■ Exercise directions: Rewrite the part of the listing that opens with the line containing "Favorite the tweet with #OpenRP hashtag" and runs through the end of the listing, swapping "tweet" for "post" and changing nothing else. Leave the pictures out of your answer.

■ Extracted material:
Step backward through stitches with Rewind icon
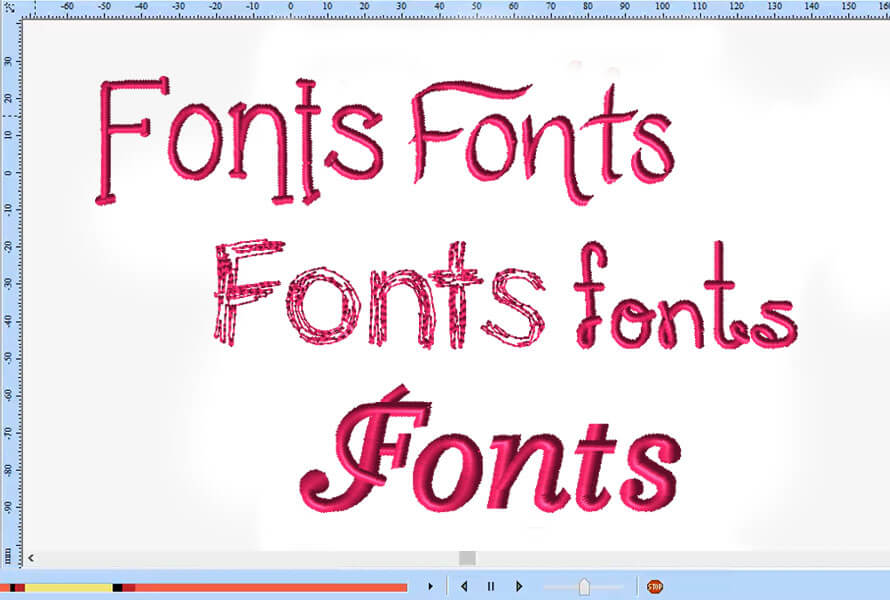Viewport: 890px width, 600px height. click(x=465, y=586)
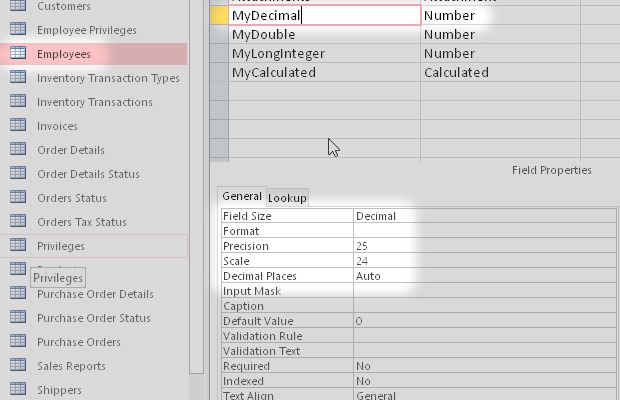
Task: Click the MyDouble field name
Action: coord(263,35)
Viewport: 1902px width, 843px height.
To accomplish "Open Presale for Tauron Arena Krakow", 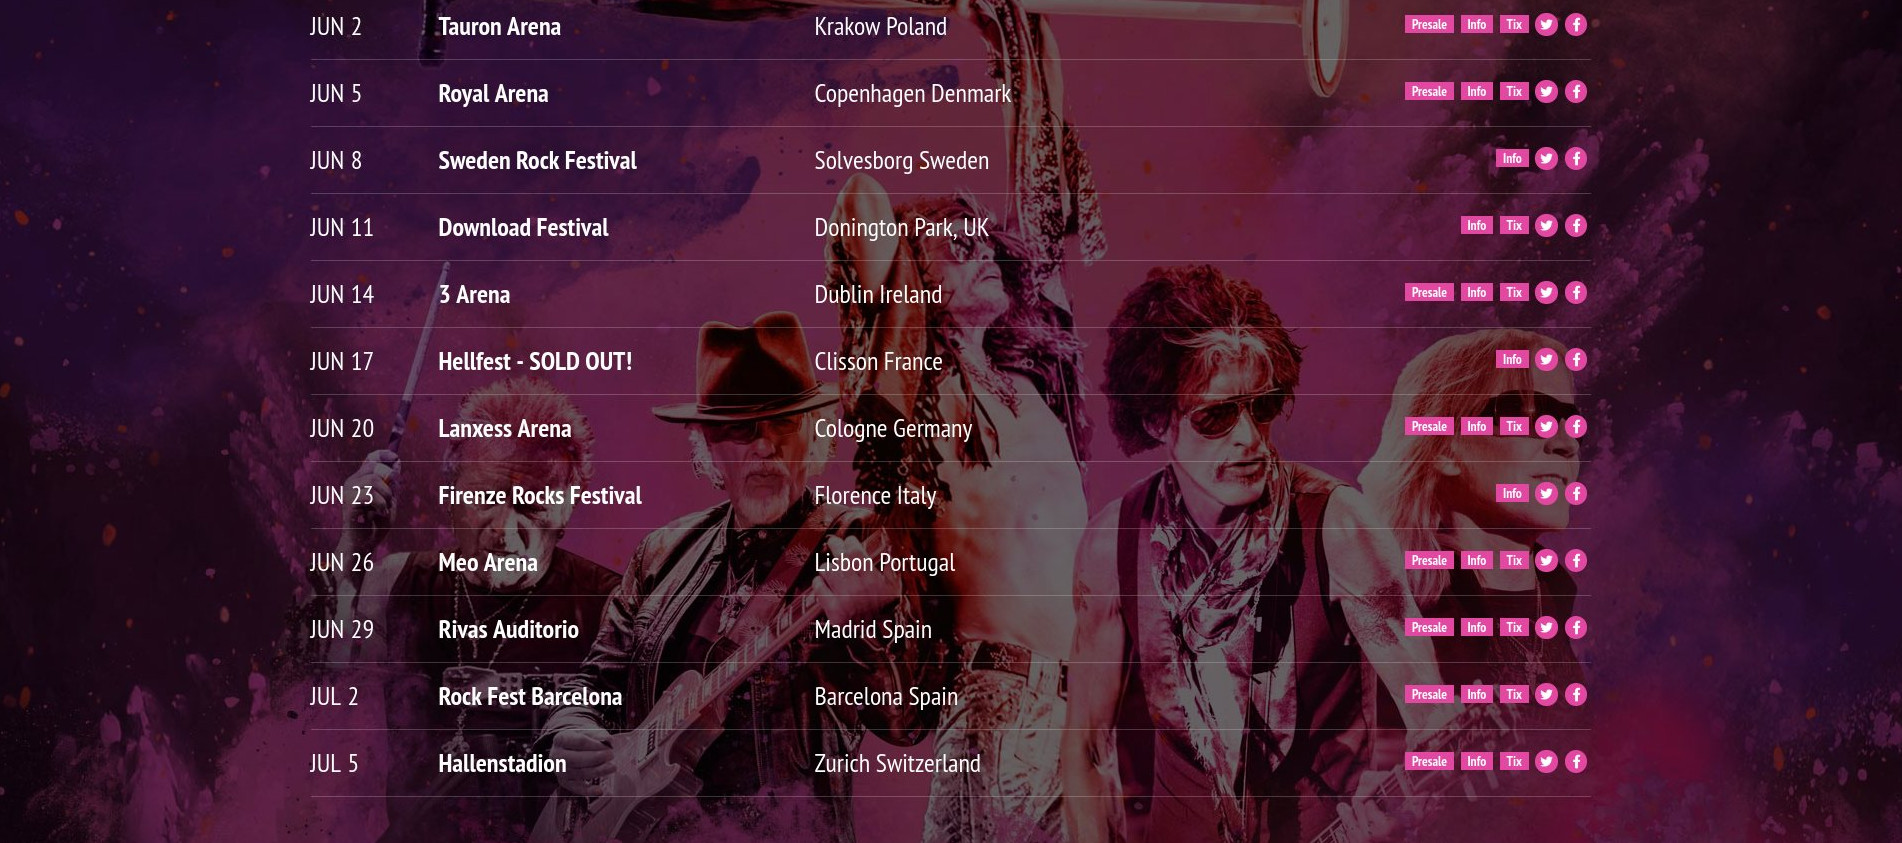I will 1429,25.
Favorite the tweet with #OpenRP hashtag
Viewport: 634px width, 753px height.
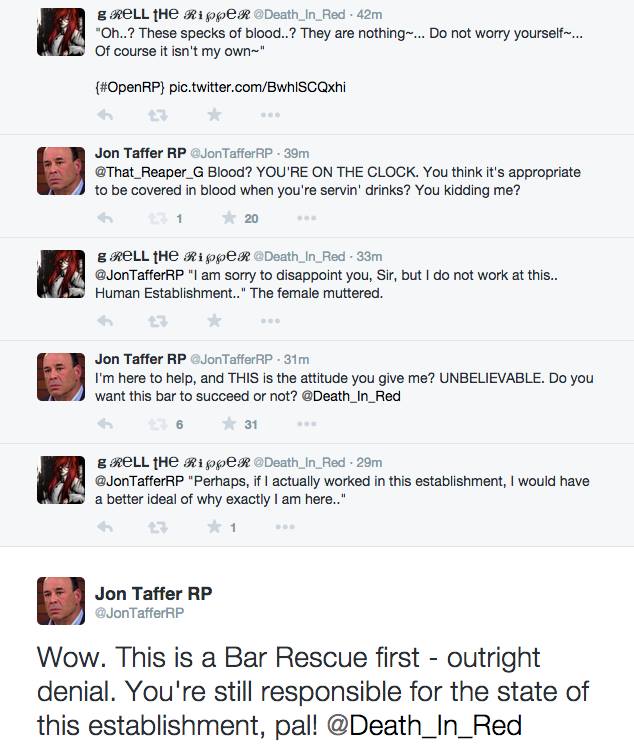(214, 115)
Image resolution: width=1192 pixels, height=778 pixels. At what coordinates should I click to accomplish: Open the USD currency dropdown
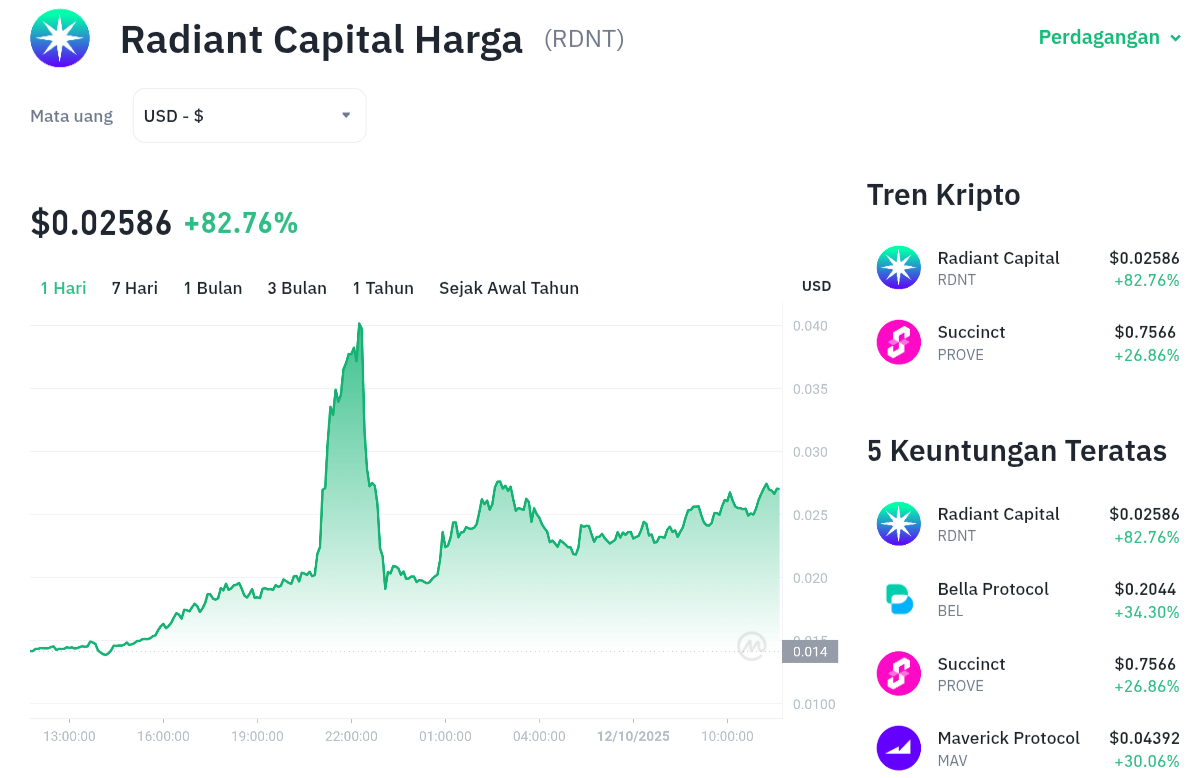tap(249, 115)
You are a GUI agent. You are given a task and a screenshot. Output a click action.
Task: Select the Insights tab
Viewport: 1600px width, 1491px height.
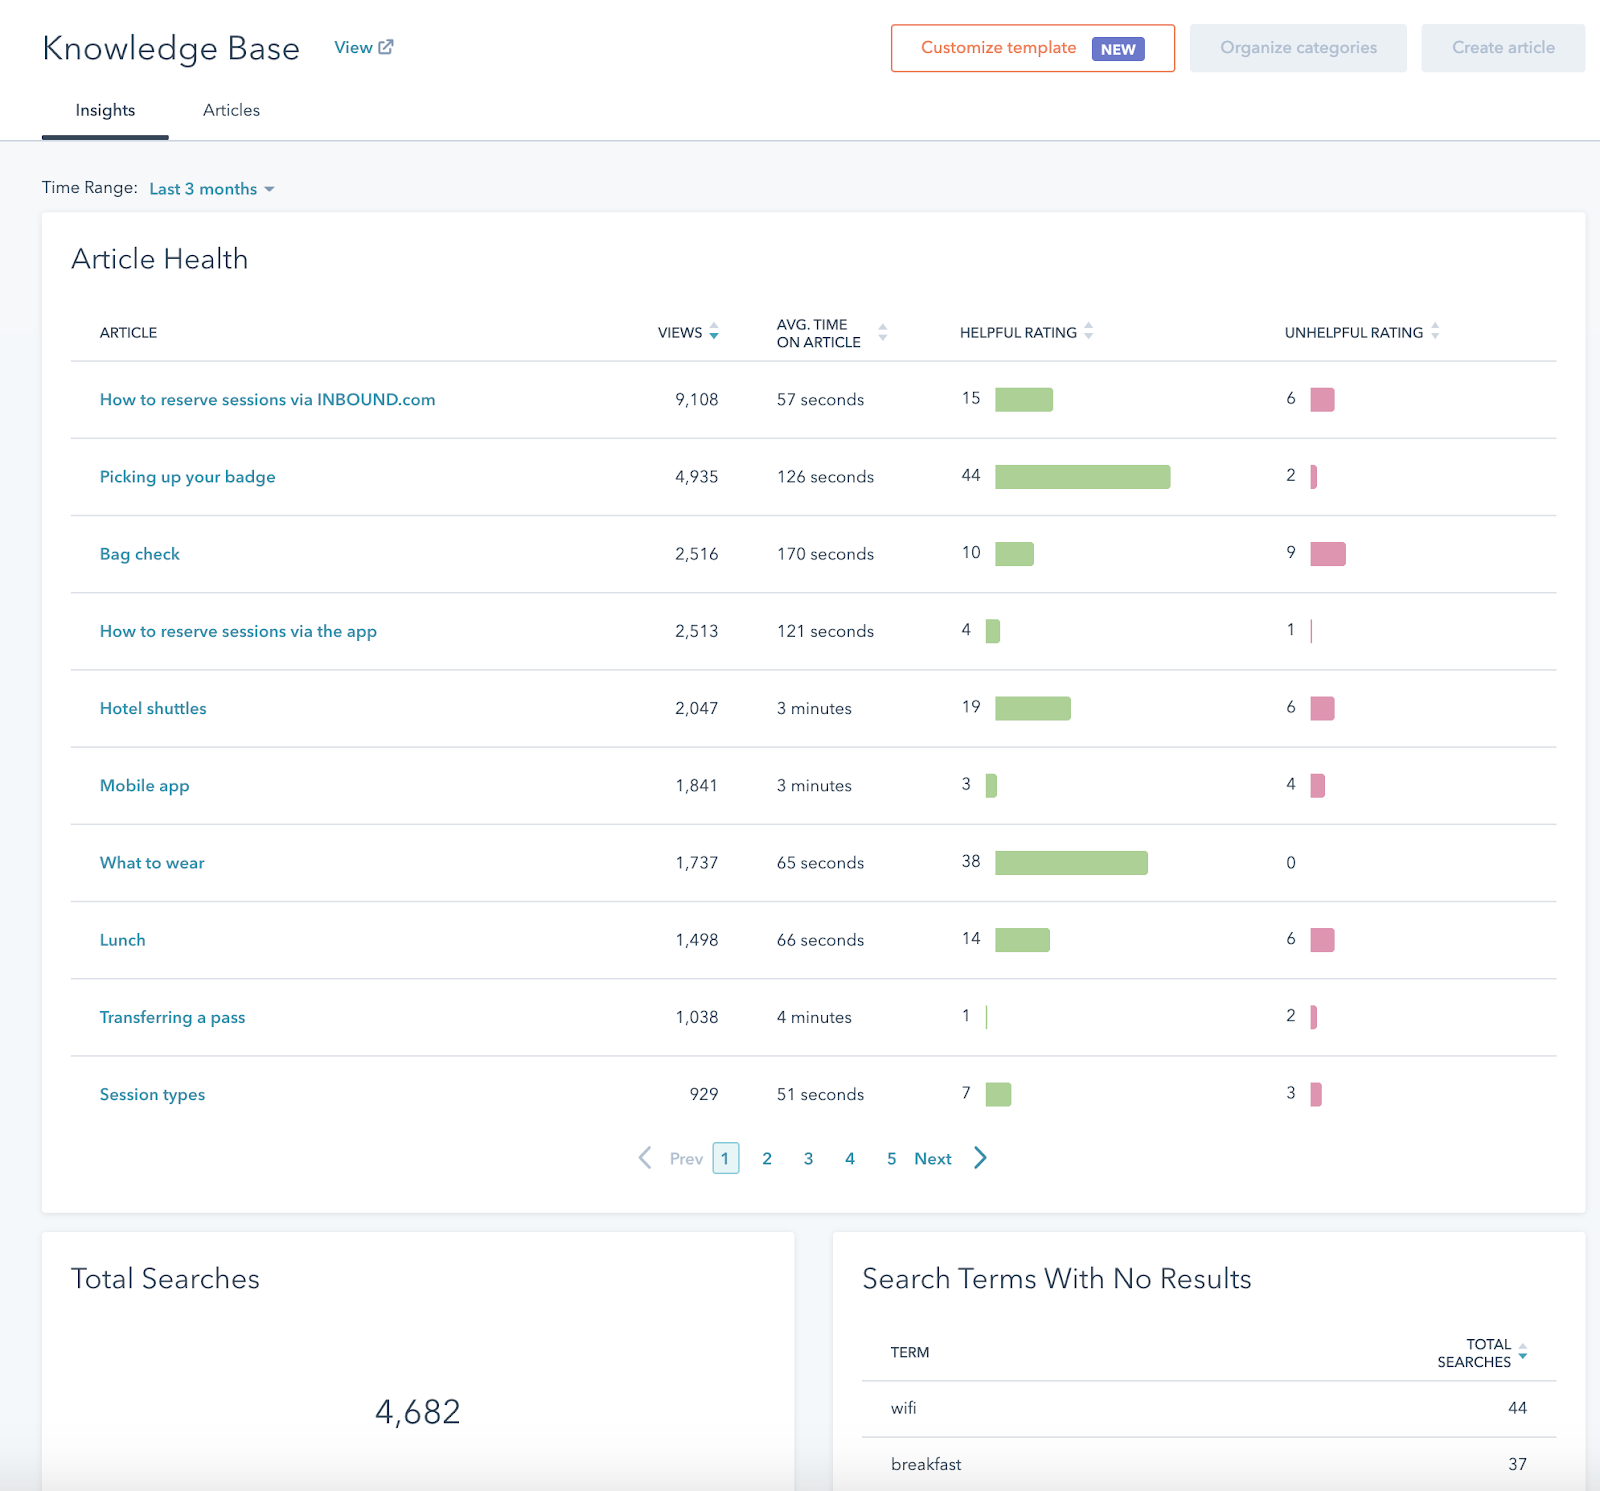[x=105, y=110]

■ Response:
Favorite the post with #OpenRP hashtag
Viewport: 634px width, 753px height.
(214, 115)
Image resolution: width=1192 pixels, height=778 pixels. At what coordinates should I click to accomplish: Open the USD currency dropdown
tap(249, 115)
You are a GUI agent. You are given a task and a screenshot. Output a click action.
Task: Select the Insights tab
Viewport: 1600px width, 1491px height.
[x=105, y=110]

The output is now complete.